In 2013, Elisa Lam was found at the bottom of a large water tank atop LA’s Cecil Hotel. The exact sequence of events is still a subject of debate, but what made the case particularly eerie were the details that were revealed to the public throughout the investigation. First was the chilling security footage showing Lam entering and exiting an elevator several times while mashing buttons for different floors, waving her hands, peeking down the hallway, and occasionally retreating to the far corner as if hiding from someone or something. Then came the flood of conspiracy theories that strung tenuous connections between unrelated but nonetheless unsettling facts concerning tuberculosis tests, late-20th century serial killers, and a 2002 Japanese horror film.

Fly in the Trap, UK black metal band Spider God's debut album, touches on these elements and more, taking listeners on a tour of the Cecil hotel and the minds of the major players, including Elisa Lam herself. Like most true-crime narratives, the album mixes fact, fiction, and speculation to weave a haunting yet poignant tale. Just as Lam and the detectives assigned to her case found themselves lost in the hotel’s hallways, one cannot resist the album’s morbid, magnetic pull.

What makes Fly in the Trap even more alluring is the seemingly never-ending stream of hypnotic melodies that have come to define Spider God’s brand of black metal. The band’s previously established pop sensibilities are sharpened to a veritable knife-point by stampeding blast beats, soaring tremolo riffs, chiming synths, and ragged snarls–or perhaps it’s the other way around, as “G., Spider God's driving force, [...] applies pop's melodies as if they're eyeliner, blush, and lipstick to black metal's proverbial corpse-painted face” (to quote Colin Dempsey’s excellent breakdown of the title track). Each of the album’s macabre vignettes is punctuated and counterpointed by this fiercely, almost brazenly catchy songwriting, lending the narrative a constant sense of urgency that will leave listeners breathless.

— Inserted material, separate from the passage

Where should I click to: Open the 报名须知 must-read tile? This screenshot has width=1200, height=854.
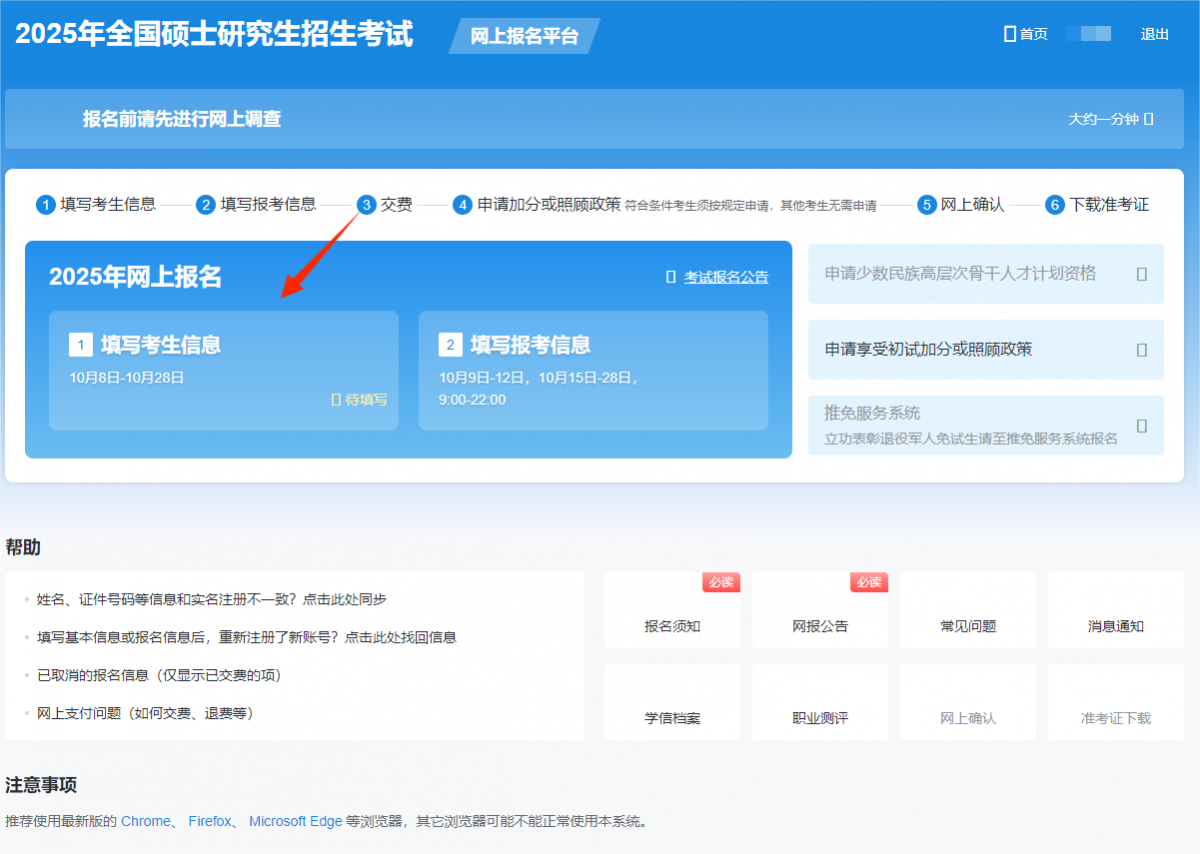672,612
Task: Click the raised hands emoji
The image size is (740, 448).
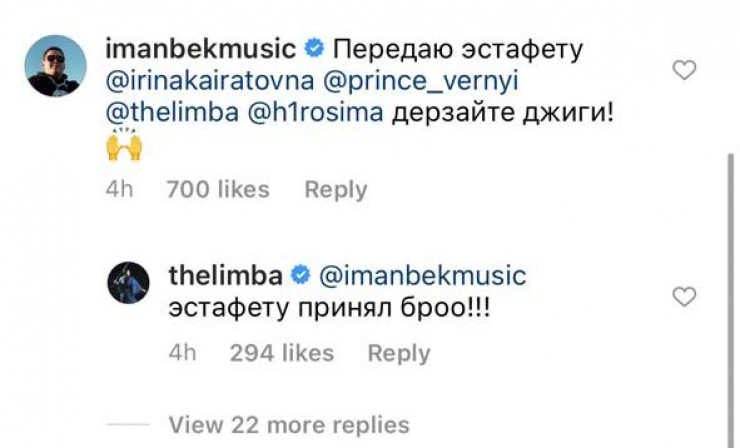Action: (123, 145)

Below, you can stream the album ahead of its Friday release and read a statement from G. detailing their primary inspirations.

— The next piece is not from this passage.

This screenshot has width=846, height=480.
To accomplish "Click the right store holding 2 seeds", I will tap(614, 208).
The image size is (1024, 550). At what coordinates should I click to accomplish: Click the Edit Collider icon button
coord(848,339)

The elevator doors are open. Do you dare to step outside?

–Alex Chan

When asked about the album’s writing process, G. had this to say:

During the Covid-ridden summer of 2021, I took a deep dive into the Elisa Lam case, becoming more and more obsessed with the theories surrounding her disappearance. Each song is told from a different perspective, including an insomniac police officer ("Flies in the Trap"), a desperate web sleuth ("The Fifty Second Murderer" and "Labyrinth of Hallways"), and even Elisa herself ("Traces of Hubris," "The Hermit and Hiroshima Mon Amour"). Elisa’s blog is still online, and I used a lot of direct quotations in the lyrics (in fact, the whole of The Hermit is lifted almost verbatim from her own posts), which lends the tracks an eerie authenticity. There are references to various conspiracy theories throughout the album, such as the Missing 50 Seconds theory, Invisible Light Company Cloaking theory and the uncanny parallels to Dark Water, as well as literary references inspired by her tumblr blog, like the Salmon Rushdie quote on her gravestone and links to Macbeth, Yeats’ poetry, The Great Gatsby, Ariadne’s thread and Frida Kahlo's final words. Even the album art contains clues and enigmas if you look closely enough. There’s a lot to unpack (too much for this summary) but my hope is that a few interested fans will follow me down the rabbit hole.

Fly in the Trap releases Friday, November 11th, on Repose Records.